→ **TASK TO CARRY OUT**: What is the number of lines in the data holding the word "button"? Give that number by itself.

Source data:
□ □ □ □ □

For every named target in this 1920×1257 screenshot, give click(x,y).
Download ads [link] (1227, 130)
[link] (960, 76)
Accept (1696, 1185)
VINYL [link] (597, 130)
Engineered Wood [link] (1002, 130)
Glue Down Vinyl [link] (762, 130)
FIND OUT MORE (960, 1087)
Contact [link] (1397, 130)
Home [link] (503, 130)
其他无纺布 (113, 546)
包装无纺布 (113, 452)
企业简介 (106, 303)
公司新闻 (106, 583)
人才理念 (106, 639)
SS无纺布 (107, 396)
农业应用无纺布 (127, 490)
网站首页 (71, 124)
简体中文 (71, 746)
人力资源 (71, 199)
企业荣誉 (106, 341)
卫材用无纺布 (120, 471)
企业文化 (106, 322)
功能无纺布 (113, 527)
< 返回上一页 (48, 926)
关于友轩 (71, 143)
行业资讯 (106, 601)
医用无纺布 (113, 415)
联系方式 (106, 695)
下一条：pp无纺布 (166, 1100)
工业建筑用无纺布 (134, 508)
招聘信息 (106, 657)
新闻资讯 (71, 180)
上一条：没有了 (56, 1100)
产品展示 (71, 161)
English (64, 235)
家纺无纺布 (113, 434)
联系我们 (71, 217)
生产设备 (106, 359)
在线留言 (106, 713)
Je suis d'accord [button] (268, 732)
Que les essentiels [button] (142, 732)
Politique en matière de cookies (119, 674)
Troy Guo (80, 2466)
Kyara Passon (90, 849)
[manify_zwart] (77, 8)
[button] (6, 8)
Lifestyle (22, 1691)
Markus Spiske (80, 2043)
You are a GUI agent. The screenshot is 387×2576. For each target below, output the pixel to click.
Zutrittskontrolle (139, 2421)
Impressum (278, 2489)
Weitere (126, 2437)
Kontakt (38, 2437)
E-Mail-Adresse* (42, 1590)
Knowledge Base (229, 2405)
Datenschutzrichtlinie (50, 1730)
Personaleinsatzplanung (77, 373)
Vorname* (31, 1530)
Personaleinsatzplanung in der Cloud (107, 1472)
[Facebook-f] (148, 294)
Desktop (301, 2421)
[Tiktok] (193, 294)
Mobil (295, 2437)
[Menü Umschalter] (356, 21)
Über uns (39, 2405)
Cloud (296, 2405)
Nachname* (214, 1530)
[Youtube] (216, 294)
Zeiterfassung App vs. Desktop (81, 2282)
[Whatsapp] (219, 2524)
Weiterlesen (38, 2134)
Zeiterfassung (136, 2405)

□ □ □ □ □

→ **EXPECTED OUTPUT**: 3